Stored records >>
● ● ● ●

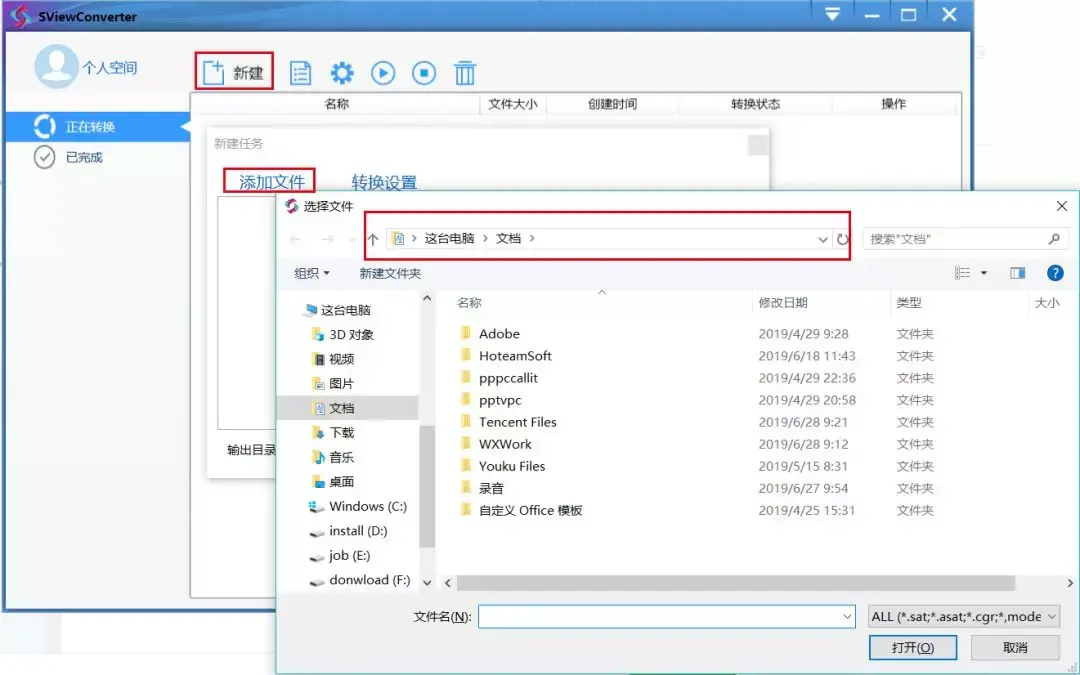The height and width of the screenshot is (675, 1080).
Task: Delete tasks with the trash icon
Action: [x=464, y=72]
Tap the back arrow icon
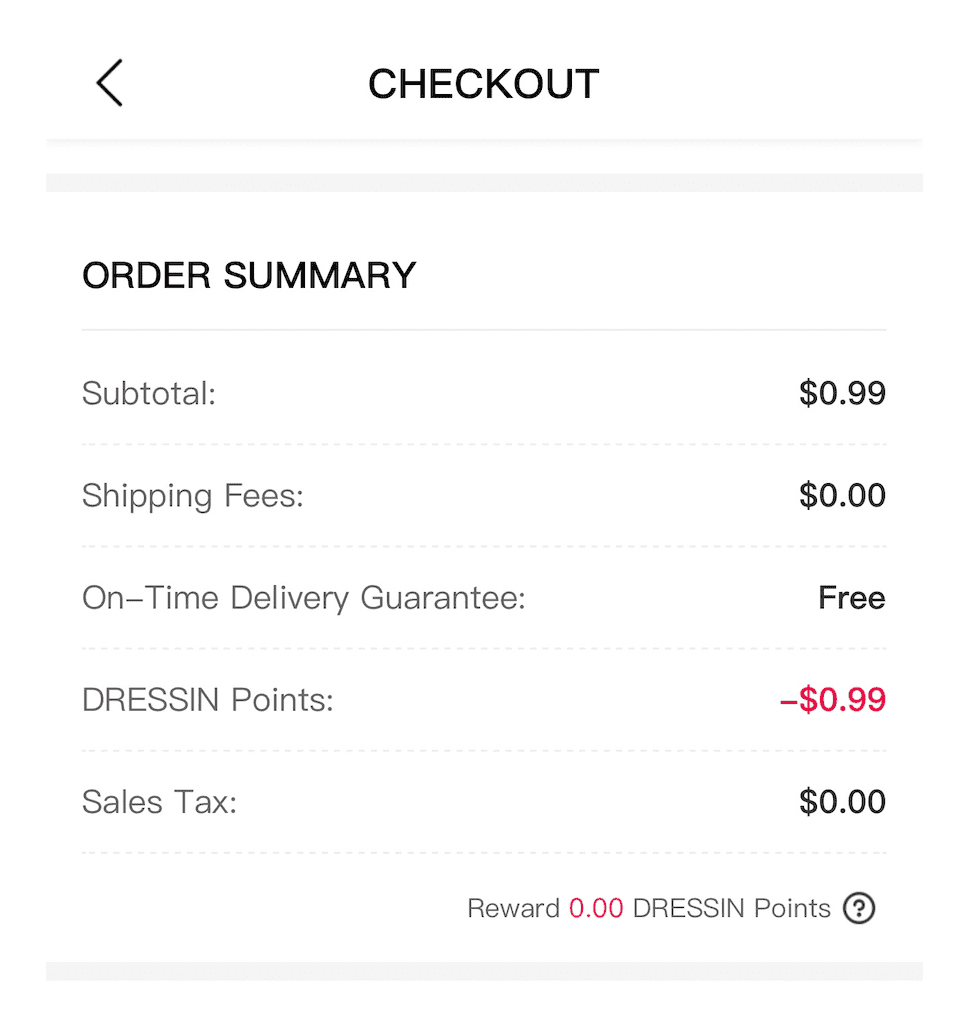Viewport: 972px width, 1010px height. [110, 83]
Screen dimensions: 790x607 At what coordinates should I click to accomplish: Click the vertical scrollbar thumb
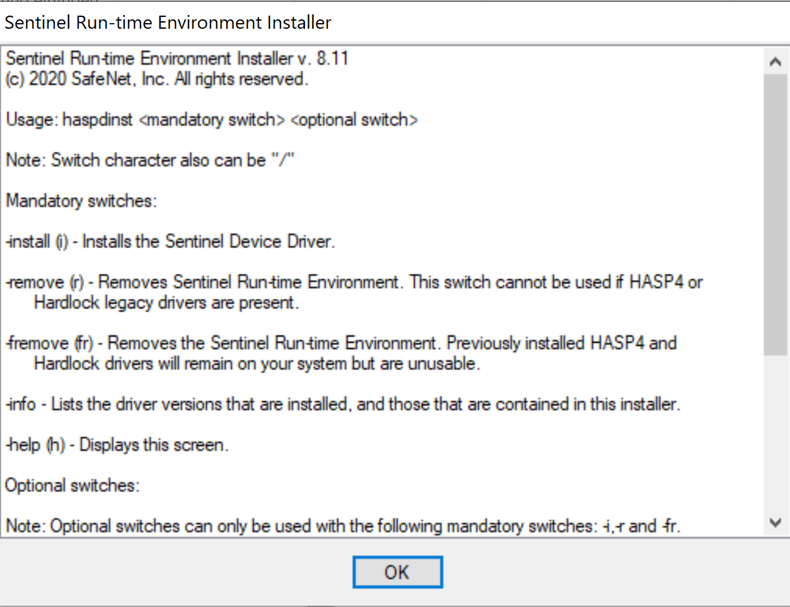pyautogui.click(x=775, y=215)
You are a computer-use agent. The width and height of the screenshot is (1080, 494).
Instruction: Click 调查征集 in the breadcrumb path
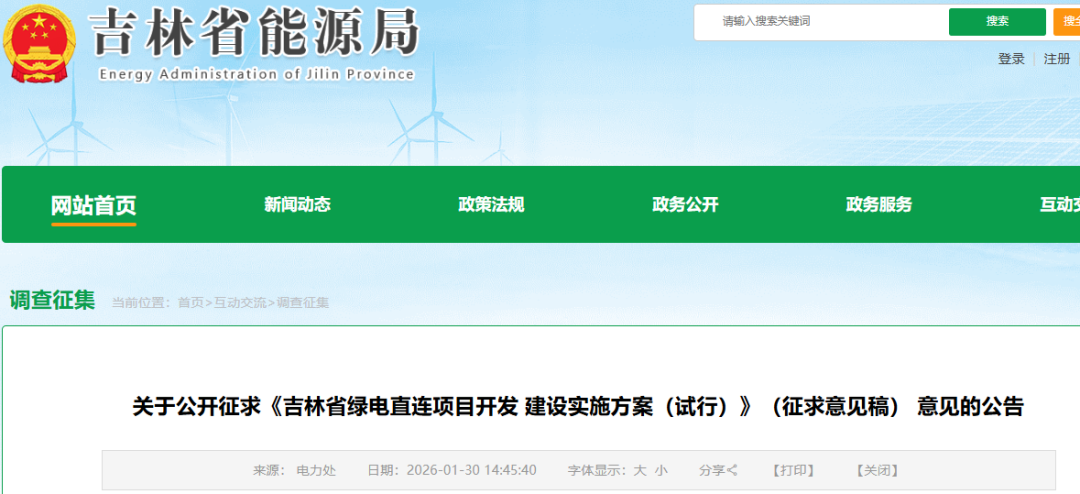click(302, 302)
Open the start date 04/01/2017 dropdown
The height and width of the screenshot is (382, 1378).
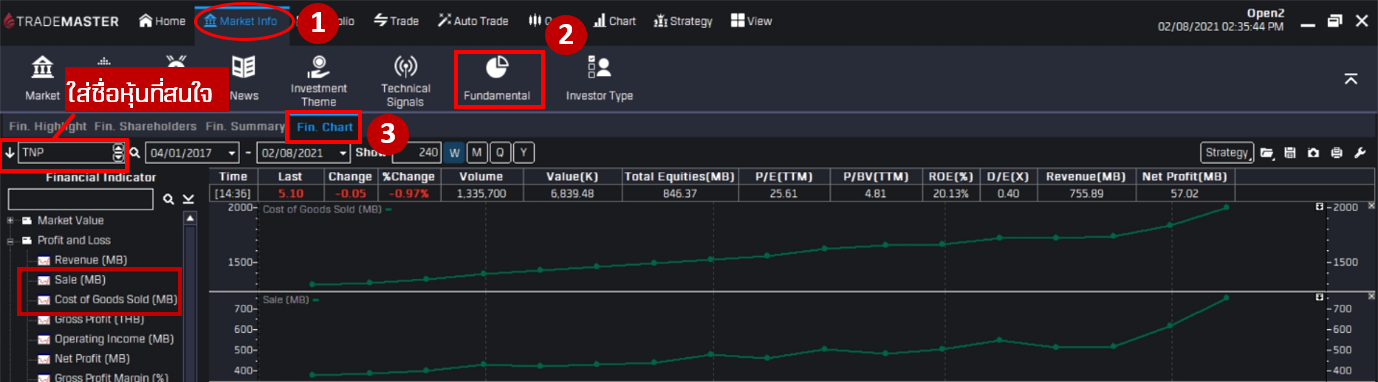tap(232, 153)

● ● ● ●

PROBLEM DETAILS >>
Starting at the line with "Instruction: Click 调查征集", reproduce exactly each line through the end of the entries, including the first and the last, and skip the pictures.

TASK RESULT >>
Instruction: Click 调查征集 in the breadcrumb path
click(302, 302)
Open the start date 04/01/2017 dropdown
The height and width of the screenshot is (382, 1378).
tap(232, 153)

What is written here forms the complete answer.